**** EXCERPT
Scottish Daily Mail

Tragic PC’sPage colleague: I wish he’d stayed in car

- By George Odling Crime Reporter

A POLICEMAN who died when he became caught in a car’s tow rope was not aware of a warning against leaving your patrol vehicle, a murder trial heard yesterday.

Andrew Shaw said his fellow constable Andrew Harper, 28, had his feet ‘whipped out from under him’ before he suffered fatal injuries being dragged a mile over country roads at 40mph. The two officers were trying to stop thieves towing off a £10,000 quad bike with a Seat Toledo.

Mr Shaw, who is an advanced driver with Thames Valley Police, told the Old Bailey: ‘We used to have a saying “don’t get out of the car” because if you get out you can get run over and you have also reduced your car’s effectiven­ess by 50 per cent because if it turned into a pursuit you have to get back into the vehicle, giving them an edge.

‘It’s probably not something PC Harper was familiar with.’

Henry Long, 18, and two 17-year-olds have admitted conspiring to steal the quad bike but have denied murder. Mr Shaw said his crew mate – pictured with his wife Lissie – got out of their patrol car when they met the Seat, which had been towing the quad bike, head-on in a country lane.
********
**** DATA RECORDS
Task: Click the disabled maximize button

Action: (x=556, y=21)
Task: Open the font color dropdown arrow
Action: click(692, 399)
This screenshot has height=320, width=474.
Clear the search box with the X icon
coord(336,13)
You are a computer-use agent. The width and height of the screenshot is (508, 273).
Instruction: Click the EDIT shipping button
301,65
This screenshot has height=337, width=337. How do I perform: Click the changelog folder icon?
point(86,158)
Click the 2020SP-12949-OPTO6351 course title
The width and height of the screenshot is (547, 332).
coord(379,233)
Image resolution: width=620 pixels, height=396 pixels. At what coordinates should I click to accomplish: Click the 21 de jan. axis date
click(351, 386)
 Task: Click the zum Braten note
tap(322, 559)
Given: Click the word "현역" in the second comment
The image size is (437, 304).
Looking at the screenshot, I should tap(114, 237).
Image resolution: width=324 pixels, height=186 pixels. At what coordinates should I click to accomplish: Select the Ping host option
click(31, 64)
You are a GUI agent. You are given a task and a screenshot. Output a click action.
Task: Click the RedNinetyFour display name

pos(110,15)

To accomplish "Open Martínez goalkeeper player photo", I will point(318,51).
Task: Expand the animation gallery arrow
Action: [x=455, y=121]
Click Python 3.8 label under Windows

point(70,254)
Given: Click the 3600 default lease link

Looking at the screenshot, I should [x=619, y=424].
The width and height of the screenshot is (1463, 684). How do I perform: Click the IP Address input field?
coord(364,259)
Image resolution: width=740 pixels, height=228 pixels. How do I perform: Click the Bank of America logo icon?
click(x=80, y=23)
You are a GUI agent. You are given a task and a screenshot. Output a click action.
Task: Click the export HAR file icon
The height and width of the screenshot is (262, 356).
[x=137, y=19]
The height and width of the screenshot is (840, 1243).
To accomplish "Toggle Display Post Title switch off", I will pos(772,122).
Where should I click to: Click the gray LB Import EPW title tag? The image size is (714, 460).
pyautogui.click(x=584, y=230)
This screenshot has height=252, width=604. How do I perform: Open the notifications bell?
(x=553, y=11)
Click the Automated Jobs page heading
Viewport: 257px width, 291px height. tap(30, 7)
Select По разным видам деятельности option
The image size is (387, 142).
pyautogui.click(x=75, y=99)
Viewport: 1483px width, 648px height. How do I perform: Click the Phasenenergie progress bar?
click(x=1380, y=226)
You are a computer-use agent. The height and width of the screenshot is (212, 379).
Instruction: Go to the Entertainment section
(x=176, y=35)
********
- _EXERCISE REQUIREMENTS_
1. Copy the article word for word from "- By George" up to and including "trial heard yesterday.".
2. According to the article, what car were the thieves using to tow the quad bike?
Please rely only on the article for what follows.

- _RESULTS_
1.
- By George Odling Crime Reporter

A POLICEMAN who died when he became caught in a car’s tow rope was not aware of a warning against leaving your patrol vehicle, a murder trial heard yesterday.

2. A Seat Toledo.